* [TASK ITEM]:
Revise the forum thread's passage starting with "## dmaec (Aug 12, 2008)" and going on through "at it for me!", putting "digging" in place of "research".

Remember that 95 guidelines allow for 2-7 systems for EPF and Detailed.  I went detailed because of the detailed nature of the ENT exam...following 95 guidelines.


----------



## FTessaBartels (Aug 11, 2008)

*1995 guidelines*

Yes, I also was using 1995 guidelines for this one. 

GREAT question/ scenario, Donna!

F Tessa Bartels, CPC, CPC-E/M


----------



## dmaec (Aug 11, 2008)

of note ladies - I did let it go as the 99203 (but I didn't agree with it) ...however, *now* I'm seeing a different side.... and thank you both! 

we don't use the 95 Exam 2-7 (EPF/Detailed) score sheet - All the forms we have are the EXAM:
PF=1   
EPF=2-4
DET=5-7
COMP= 8 or more systems - but perhaps we'll change that now.

thanks again, I see what I missed now...


----------



## Lisa Bledsoe (Aug 11, 2008)

*95 guidelines*

Donna - I do know that there is some controversy over the guidelines you mentioned: 
EXAM:
PF=1 
EPF=2-4
DET=5-7
COMP= 8 or more systems
Because the actual guidelines state 2-7 for either EPF or Detailed.  I know other coders who do it the way your tool suggests, but I don't think that follows the guidelines the way they are intended...
Just my thoughts


----------



## daniel (Aug 11, 2008)

Great question posed.

I got a 99203, but on a side note you might want to go back to the physician and see how much time was spent directing the patient on quiting smoking.If it was 3 to 10min or 10min and above. You could squeeze in one of the CPT codes from the smoking cessation series. Just be sure to get him or her to document it in the note. Because looking at the physicians plan, he prescribed a prescription of chantix if I interpreted this note correctly.

So I would come up with something like this, for this encounter.

99203.25-462, 478.19

99406 3 to 10min- 305.1

     or 
99407 10min and above-305.1

Respectfull
Daniel
CPC


----------



## dmaec (Aug 12, 2008)

very good point daniel!  That thought hadn't even crossed my mind!  I'm doing a bit more research on my "tools".  

here I *thought* I knew what this documentation supported LOL... turns out Lisa, Tessa and now you have opened up a whole new way of looking at it for me!

* [SUPPLIED DATA]:
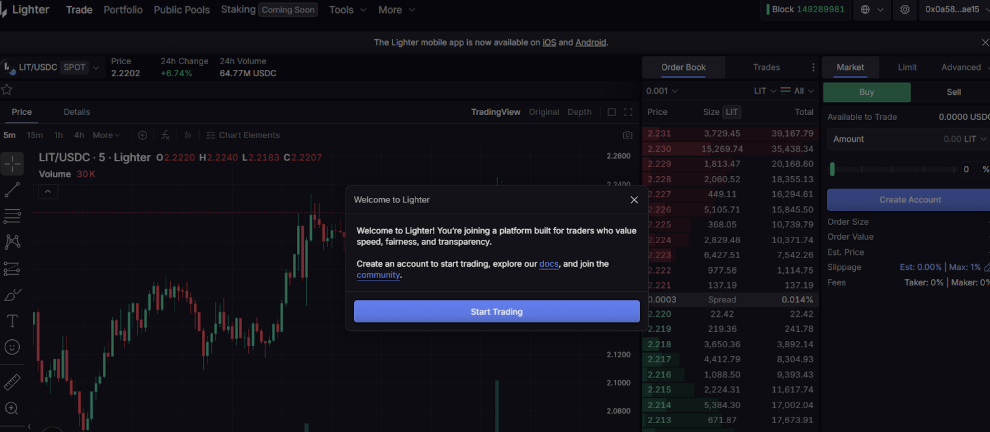Toggle the LIT size unit in order book

732,112
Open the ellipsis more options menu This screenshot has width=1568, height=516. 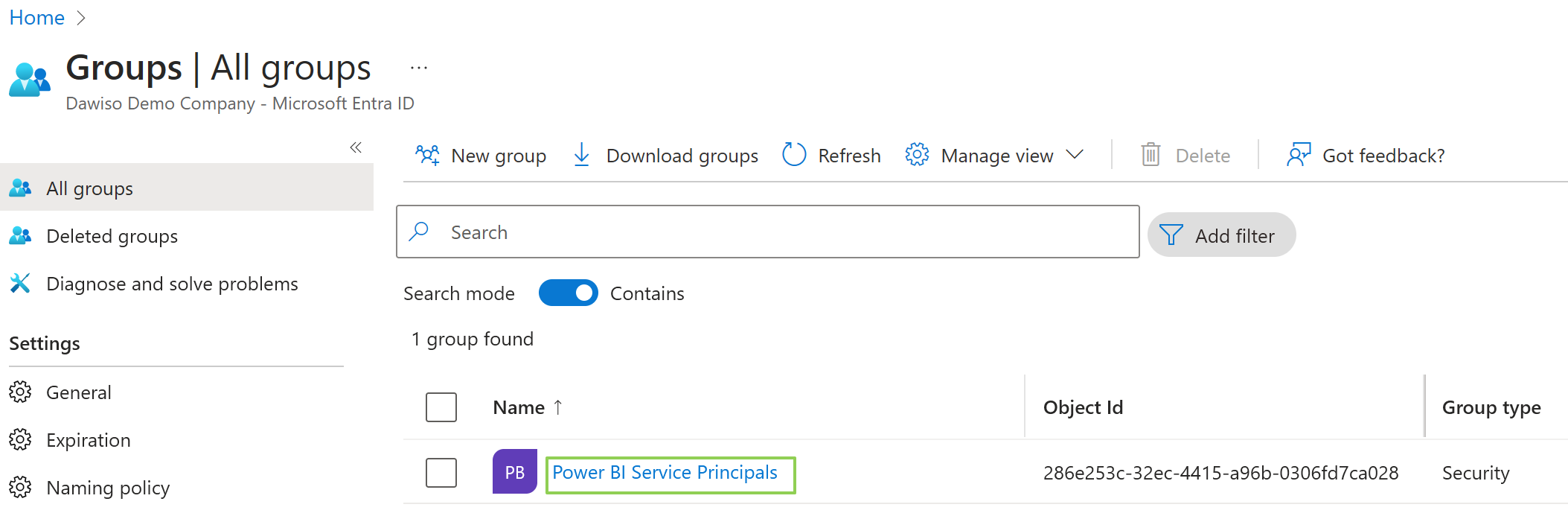419,69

* [TASK RESULT]:
## dmaec (Aug 12, 2008)

very good point daniel!  That thought hadn't even crossed my mind!  I'm doing a bit more digging on my "tools".  

here I *thought* I knew what this documentation supported LOL... turns out Lisa, Tessa and now you have opened up a whole new way of looking at it for me!